ABC (Sevilla)

Esa misma cosa

- JESÚS SOTO DE PAULA

MOLINETES Y TRINCHERAZ­OS

Ya uno nace con un instinto de lo inefable, que son esas incertidum­bres que no se pueden aprender

VIENE a ser necesario el hecho de pararse ante una obra para pensarla, porque toda obra, en su misterio ontológico, lleva implícita la llamada a ser pensada aun con sus pausas, para hacernos cavilar en la revelación de lo inconcluso. En el toreo esto viene a ser sumamente paradójico, pues todo ocurre en un visto y no visto que seguimos viendo… según ciertos intérprete­s. Así, cuando ese lance y muletazo con sus chispas volcánicas de lo efímero cobra el sentido del abismo, se enlaza con todas las artes para alcanzar un mismo lenguaje, quizás sea ese lenguaje (aun en la disparidad y el disparate de ser artes distintas) el real sentido y vínculo de la creación. Por eso, en los vericuetos de la poesía de Juan Ramón o de Antonio Machado, encontramo­s un mismo decir que en las esculturas de Bernini o Benlliure, y no por parecerse, sino por desaparece­rse en una misma… nada. Ese infinito caprichoso y volátil, es la misma cosa que ocurría cuando el Gallo pegaba su espantá, la cual bien debiera considerar­se una suerte más del toreo, la misma cosa que Belmonte nos decía en sus molinetes, esa cosa que en su desplante nos llenaba de luz Curro, que aun siendo distinta también era la que en lo imposible se hacía posible en Paula, que siendo cada cual su cosa misma, vienen a decirnos ese mismo quejío que hallamos en el cante de un Manuel Torre o un Manolo Caracol. Todo ello ocurre y transcurre entre lo pluscuampe­rfecto del juego y la suerte del sortilegio por aquello del nacer, pues se nace ya sabiendo con unas virtudes de las que nadie sabe. Velázquez tuvo como maestro a Pacheco, diría que un pintor regularote, y sin embargo, a sus dieciocho o diecinueve años ya pintó Velázquez a aquella vieja friendo huevos. Viene esto a decirnos que ya uno nace con un instinto de lo inefable, que son esas incertidum­bres tan calladas como agudas, que no se pueden aprender, y si acaso, vienen a ser el gran dilema y virtud del creador.

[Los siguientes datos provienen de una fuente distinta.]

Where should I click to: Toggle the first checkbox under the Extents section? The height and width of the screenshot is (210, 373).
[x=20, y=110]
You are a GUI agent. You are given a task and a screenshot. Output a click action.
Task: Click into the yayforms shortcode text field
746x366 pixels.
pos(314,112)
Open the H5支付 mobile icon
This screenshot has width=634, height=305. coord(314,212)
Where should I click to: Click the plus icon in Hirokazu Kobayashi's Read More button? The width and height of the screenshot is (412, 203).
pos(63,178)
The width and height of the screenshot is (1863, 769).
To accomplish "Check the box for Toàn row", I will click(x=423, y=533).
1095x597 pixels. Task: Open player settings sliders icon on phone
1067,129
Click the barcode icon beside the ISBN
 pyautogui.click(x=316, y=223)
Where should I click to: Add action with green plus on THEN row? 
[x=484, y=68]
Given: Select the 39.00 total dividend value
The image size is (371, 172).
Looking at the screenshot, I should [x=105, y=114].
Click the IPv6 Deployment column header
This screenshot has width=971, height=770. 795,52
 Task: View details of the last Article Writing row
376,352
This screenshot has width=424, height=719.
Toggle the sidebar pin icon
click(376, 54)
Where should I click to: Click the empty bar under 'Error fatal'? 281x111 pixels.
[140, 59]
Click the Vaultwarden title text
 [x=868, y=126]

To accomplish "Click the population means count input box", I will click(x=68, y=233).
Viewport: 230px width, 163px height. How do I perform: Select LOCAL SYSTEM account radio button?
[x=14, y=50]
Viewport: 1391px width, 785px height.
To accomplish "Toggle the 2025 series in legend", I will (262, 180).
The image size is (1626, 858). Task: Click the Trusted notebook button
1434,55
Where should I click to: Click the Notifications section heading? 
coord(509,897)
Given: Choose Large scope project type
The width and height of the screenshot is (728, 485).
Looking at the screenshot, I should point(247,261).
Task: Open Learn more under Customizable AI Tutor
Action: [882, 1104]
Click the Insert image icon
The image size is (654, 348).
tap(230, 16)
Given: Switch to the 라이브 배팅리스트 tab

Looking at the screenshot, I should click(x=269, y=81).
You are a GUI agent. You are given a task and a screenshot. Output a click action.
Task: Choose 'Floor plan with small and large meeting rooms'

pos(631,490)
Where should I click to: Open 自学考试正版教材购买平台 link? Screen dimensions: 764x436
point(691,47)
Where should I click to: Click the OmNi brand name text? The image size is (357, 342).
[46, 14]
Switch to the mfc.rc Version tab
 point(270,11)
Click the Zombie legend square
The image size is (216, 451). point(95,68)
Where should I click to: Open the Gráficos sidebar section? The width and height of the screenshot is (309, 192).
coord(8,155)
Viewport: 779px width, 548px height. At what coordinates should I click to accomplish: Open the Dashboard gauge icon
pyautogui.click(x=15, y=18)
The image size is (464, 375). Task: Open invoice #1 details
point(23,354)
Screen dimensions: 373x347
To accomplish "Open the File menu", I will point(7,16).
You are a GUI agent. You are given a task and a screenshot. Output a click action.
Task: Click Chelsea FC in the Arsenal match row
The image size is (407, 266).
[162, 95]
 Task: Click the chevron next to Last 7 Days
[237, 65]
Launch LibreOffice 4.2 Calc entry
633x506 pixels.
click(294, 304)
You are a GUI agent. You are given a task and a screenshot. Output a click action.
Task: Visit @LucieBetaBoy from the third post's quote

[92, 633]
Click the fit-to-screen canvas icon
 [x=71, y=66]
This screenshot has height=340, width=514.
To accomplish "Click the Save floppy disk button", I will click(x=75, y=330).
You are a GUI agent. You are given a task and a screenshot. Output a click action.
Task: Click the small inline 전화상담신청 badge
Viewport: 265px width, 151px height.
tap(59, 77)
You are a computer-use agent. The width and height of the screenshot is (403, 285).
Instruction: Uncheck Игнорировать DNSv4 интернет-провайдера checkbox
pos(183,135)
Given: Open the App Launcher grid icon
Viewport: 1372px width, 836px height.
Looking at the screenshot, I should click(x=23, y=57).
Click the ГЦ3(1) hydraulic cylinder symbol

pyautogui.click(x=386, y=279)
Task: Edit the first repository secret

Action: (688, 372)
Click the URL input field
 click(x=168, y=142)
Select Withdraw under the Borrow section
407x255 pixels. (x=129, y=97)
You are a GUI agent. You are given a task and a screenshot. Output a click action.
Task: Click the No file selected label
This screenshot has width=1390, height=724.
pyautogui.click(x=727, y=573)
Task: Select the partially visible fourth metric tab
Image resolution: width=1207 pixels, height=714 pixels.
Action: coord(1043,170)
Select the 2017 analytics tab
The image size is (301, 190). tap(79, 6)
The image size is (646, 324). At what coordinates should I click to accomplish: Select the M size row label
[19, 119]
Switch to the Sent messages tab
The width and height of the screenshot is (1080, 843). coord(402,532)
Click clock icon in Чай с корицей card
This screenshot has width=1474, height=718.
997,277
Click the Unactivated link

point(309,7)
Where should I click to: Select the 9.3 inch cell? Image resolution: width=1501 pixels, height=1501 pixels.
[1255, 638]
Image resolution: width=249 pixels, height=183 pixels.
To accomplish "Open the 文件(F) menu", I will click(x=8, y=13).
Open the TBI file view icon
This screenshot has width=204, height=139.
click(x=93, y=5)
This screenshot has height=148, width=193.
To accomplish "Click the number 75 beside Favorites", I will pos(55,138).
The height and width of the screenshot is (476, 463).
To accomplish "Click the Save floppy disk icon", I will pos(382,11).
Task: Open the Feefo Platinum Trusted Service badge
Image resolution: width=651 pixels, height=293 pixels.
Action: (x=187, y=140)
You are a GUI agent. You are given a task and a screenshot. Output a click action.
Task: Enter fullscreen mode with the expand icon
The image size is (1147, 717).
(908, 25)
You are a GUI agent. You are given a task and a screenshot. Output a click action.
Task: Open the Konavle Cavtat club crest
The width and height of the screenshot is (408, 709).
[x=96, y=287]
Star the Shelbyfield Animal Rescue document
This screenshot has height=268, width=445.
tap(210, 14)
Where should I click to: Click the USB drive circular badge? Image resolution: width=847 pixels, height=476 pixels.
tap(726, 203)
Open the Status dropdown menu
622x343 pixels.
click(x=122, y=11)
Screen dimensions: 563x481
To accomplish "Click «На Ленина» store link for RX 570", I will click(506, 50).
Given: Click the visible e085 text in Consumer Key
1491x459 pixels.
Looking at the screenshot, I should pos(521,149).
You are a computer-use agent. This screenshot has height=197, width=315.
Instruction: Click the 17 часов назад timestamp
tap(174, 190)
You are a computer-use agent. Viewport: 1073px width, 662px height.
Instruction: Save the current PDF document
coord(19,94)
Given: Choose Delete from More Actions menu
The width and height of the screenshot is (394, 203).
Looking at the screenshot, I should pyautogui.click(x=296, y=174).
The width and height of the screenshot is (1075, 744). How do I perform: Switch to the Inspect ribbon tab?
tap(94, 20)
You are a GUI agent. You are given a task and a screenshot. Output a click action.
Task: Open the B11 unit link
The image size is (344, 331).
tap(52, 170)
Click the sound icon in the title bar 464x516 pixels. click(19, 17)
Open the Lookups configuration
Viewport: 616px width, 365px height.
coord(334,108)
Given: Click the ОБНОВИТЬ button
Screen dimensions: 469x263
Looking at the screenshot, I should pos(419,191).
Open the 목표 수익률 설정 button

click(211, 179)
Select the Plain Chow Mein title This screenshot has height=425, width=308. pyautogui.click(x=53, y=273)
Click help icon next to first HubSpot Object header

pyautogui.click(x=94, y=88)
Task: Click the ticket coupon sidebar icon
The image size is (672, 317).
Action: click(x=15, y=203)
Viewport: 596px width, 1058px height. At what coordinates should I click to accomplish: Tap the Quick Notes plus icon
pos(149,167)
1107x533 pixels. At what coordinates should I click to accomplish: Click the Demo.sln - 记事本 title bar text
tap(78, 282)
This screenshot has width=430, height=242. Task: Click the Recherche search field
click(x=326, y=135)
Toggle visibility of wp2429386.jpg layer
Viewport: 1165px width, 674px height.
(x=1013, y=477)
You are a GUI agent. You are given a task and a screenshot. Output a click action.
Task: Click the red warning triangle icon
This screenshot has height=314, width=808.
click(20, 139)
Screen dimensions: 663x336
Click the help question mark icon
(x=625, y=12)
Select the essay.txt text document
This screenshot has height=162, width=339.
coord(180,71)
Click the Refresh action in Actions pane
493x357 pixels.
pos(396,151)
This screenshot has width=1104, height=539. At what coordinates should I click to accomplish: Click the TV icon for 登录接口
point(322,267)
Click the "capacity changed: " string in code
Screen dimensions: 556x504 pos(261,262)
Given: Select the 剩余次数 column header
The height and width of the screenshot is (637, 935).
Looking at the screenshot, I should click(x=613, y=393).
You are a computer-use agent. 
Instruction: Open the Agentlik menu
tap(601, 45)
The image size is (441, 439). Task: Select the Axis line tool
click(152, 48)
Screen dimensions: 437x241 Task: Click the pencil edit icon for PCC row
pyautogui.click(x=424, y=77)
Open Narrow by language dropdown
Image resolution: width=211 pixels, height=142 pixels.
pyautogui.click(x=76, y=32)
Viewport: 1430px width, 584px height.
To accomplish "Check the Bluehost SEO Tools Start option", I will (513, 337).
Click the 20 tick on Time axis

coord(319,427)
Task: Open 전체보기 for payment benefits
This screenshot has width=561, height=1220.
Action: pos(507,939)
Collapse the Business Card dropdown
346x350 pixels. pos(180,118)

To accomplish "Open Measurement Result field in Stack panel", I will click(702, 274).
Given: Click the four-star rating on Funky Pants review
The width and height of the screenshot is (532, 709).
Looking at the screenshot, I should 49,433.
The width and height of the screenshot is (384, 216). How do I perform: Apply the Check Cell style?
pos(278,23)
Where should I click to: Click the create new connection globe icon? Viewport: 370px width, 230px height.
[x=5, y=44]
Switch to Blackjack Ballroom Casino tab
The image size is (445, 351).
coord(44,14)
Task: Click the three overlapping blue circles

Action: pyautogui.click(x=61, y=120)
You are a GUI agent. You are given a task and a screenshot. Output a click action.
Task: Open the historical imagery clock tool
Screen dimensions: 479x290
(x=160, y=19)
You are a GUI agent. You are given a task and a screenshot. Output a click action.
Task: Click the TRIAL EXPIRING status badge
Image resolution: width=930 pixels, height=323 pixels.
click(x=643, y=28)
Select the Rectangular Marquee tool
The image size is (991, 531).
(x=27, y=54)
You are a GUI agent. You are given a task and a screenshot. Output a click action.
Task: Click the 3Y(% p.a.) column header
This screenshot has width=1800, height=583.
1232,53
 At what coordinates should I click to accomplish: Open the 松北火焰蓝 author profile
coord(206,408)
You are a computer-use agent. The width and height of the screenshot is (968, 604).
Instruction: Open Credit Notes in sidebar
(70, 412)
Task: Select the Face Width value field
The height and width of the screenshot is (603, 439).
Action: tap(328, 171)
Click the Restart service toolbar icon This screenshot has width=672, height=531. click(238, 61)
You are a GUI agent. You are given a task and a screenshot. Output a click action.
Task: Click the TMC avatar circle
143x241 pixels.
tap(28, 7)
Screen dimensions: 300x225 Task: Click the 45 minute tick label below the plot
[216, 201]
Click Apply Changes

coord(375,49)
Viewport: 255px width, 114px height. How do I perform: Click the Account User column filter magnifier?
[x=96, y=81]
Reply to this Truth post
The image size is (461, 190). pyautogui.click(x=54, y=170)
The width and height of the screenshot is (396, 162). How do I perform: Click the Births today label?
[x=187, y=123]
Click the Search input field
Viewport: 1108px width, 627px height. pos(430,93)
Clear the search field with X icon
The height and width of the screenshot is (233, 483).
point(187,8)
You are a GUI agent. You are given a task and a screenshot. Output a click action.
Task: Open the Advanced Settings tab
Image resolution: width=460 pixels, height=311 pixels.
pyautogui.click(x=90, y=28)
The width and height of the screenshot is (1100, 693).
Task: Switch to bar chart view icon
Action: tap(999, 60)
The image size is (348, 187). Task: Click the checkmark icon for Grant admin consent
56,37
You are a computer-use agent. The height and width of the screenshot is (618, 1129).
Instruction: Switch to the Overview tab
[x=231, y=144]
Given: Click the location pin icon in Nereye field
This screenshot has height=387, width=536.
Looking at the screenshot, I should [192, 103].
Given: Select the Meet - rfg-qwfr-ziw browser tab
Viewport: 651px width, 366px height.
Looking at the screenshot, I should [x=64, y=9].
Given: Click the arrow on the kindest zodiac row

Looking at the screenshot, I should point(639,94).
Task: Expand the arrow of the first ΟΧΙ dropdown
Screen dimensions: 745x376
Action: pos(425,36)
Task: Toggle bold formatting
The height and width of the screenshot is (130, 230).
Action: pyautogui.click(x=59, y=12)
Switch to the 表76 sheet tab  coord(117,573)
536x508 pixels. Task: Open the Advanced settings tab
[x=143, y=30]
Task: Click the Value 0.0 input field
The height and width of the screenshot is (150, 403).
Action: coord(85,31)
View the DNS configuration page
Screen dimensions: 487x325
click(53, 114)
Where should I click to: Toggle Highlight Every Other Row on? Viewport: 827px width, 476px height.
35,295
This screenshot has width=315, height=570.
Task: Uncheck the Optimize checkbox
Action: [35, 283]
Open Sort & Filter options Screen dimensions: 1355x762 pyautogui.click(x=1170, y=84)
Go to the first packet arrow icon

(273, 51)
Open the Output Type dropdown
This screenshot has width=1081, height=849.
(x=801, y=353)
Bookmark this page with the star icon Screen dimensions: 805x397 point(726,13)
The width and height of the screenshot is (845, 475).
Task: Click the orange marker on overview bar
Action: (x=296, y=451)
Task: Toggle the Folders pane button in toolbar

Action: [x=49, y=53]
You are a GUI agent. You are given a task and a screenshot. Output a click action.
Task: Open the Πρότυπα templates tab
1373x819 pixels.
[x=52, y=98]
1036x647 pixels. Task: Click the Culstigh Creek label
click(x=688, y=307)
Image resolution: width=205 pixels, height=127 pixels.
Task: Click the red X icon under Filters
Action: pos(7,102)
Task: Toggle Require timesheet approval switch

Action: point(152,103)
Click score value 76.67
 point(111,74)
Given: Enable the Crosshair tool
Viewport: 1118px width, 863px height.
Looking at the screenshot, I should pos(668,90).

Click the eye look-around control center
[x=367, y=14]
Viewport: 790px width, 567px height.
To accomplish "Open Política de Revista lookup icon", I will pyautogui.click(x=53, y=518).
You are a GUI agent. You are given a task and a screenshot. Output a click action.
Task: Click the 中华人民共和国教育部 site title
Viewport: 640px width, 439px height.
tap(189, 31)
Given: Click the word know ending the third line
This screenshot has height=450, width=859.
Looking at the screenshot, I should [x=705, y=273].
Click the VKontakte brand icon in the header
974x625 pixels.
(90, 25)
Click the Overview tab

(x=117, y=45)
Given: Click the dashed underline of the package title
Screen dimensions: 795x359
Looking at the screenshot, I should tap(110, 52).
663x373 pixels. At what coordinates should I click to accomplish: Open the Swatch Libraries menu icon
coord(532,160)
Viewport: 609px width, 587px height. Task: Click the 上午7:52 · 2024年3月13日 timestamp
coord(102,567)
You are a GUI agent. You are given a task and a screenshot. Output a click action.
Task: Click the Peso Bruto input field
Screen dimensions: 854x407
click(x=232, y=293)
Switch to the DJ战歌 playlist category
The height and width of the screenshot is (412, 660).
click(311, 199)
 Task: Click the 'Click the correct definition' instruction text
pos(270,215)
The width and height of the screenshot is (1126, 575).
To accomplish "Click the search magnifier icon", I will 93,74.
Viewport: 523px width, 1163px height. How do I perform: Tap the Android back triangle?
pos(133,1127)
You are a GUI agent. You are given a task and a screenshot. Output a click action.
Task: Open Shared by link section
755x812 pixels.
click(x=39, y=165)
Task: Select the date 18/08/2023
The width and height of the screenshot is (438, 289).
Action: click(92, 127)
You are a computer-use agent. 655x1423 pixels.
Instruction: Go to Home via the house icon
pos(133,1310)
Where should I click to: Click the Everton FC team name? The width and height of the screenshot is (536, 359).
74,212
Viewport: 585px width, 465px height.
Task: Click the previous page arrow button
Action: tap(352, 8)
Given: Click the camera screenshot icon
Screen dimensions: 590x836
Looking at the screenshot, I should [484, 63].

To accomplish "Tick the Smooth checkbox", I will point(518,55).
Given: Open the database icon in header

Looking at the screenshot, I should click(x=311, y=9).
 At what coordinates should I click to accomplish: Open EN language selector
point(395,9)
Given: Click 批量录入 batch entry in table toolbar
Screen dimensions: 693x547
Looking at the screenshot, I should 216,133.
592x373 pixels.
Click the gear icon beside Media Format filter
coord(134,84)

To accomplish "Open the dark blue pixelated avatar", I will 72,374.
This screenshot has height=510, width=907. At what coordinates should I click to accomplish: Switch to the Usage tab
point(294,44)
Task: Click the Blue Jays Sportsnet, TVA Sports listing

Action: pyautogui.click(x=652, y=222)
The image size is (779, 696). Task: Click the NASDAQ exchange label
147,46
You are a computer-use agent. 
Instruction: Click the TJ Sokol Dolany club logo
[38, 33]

Qué misterio, pues, el del arte, que ya sea ante el toro en el albero como ante la pluma y la página en blanco, se humaniza una misma cuestión del morir en ese pulso tembloroso de su tragedia, ese sentirse morir en la obra, y morir para vivir en ella, como muere la luz cuando penetra sin saberlo en la oscuridad de su sombra.